OpenMPI源码剖析4：rte.h 头文件的说明信息

上一篇文章中说道，我们在 rte.h 中发现了有价值的说明：

我们一块一块来分析，首先看到第一块，关于 Process name Object：

 * (a) Process name objects and operations											// 进程名Object

 *     1. Definitions for integral types ompi_jobid_t and ompi_vpid_t.

 *        The jobid must be unique for a given MPI_COMM_WORLD capable of

 *        connecting to another OMPI_COMM_WORLD and the vpid will be the

 *        process's rank in MPI_COMM_WORLD.

 *     2. ompi_process_name_t - a struct that must contain at least two integer-typed fields:

 *           a. ompi_jobid_t jobid			// 作业ID，应该也就是 MPI_COMM_WORLD，为了让不同的WORLD可以相连，每个WORLD就用这个作业ID来标识

 *           b. ompi_vpid_t vpid			// 在 MPI_COMM_WORLD 的 进程rank

 *        Note that the structure can contain any number of fields beyond these

 *        two, so the process name struct for any particular RTE can be whatever

 *        is desired.

 *     3. OMPI_NAME_PRINT - a macro that prints a process name when given			// 打印进程名字的宏

 *        a pointer to ompi_process_name_t. The output format is to be

 *        a single string representing the name.  This function should

 *        be thread-safe for multiple threads to call simultaneously.

 *     4. OMPI_PROC_MY_NAME - a pointer to a global variable containing

 *        the ompi_process_name_t for this process. Typically, this is

 *        stored as a field in the ompi_process_info_t struct, but that

 *        is not a requirement.

 *     5. OMPI_NAME_WIlDCARD - a wildcard name.

 *     6. ompi_rte_compare_name_fields - a function used to compare fields

 *        in the ompi_process_name_t struct. The function prototype must be

 *        of the form:

 *        int ompi_rte_compare_name_fields(ompi_rte_cmp_bitmask_t mask,

 *                                         ompi_process_name_t *name1,

 *                                         ompi_process_name_t *name2);

 *        The bitmask must be defined to indicate the fields to be used

 *        in the comparison. Fields not included in the mask must be ignored.

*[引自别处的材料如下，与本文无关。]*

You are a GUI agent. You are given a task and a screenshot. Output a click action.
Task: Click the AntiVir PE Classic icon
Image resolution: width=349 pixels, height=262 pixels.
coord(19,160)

 *        Supported bitmask values must include:

 *           b. OMPI_RTE_CMP_JOBID

 *           c. OMPI_RTE_CMP_VPID

 *           d. OMPI_RTE_CMP_ALL

 *      7. uint64_t ompi_rte_hash_name(name) - return a string hash uniquely

 *         representing the ompi_process_name passed in.

 *      8. OMPI_NAME - an Opal DSS constant for a handler already registered		// 序列化，反序列化？DSS？

 *         to serialize/deserialize an ompi_process_name_t structure.

第二块，是关于集体信息交换的：

  * (b) Collective objects and operations													// 集体对象

 *     1. ompi_rte_collective_t - an OPAL object used during RTE collective operations		// nodex 是指 要求每个进程“发现”作业中所有其他进程的相关互连联系信息。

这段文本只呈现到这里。